EXERCISE REQUIREMENTS -
**1)** According to the post, which two Trinitarians argue that the Bible, properly understood, teaches universal salvation rather than eternal damnation?
**2)** Extract the passage of the post that starts with "Though, I can't" and continues through "cutting room floor.".

EXTRACT PROVIDED -
------------

The first idea (Zeus) is ridiculous -- something in which virtually no one currently believes -- though the last two notions have more than a nominal number of believers. But they are just wrong. They are wrong because I know they are wrong. I don't care what you think the Bible or Koran says. I can and have formed logical arguments as to why they are wrong and sharp minded apologists for either notion (eternal miserable damnation as a default desert for the original or barest sin or Allah sending 19 highjackers into the WTC and rewarding them with virgins) have rationalized why those notions are just and true.

But in the end, they are just plain wrong and I am going to either 1) reject the authenticity of "revelation" that teaches otherwise, or 2) explain why such revelation, properly understood, doesn't teach these things. [Keep 1) and 2) as rationals in mind because they relate to the overarching theme of this post.]

And indeed, some/many Muslims who believe the Koran God's holy and revealed word rationally and vociferously reject such interpretations of the Koran. Just like "Bible believing Christians," some unitarian like Charles Chauncy and John Adams, some Trinitarian like John Murray and Benjamin Rush argue, God's Word in the Bible, properly understood, does not teach eternal damnation, rather temporary punishment, universal salvation. [Interestingly, many early church fathers believed this as well.]

Though, I can't say that I've found evidence that Rush, Murray and Chauncy simply wrote off parts of the biblical canon as "interpolations." John Adams (and Franklin, and of course, we know Jefferson) however did. To Jefferson, most of the Bible was "interpolation," hence fit for his cutting room floor.

One beef some readers -- American Creation's Tom Van Dyke notably -- have with Dr. Frazer's interpretation of America's Founding political theology, is it stands for "reason trumps revelation" -- or man's reason judging what parts of scripture are not true and jettisoning them. Clearly, J. Adams, Jefferson and Franklin did this and said they did.

------------

INFORMATION SHOWN -
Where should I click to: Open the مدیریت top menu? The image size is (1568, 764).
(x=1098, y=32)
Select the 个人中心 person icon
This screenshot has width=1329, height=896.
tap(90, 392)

------------

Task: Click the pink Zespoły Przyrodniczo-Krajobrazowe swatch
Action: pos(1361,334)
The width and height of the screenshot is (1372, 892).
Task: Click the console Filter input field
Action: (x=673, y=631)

------------

SOLUTION SET -
**1)** John Murray and Benjamin Rush.

**2)**
Though, I can't say that I've found evidence that Rush, Murray and Chauncy simply wrote off parts of the biblical canon as "interpolations." John Adams (and Franklin, and of course, we know Jefferson) however did. To Jefferson, most of the Bible was "interpolation," hence fit for his cutting room floor.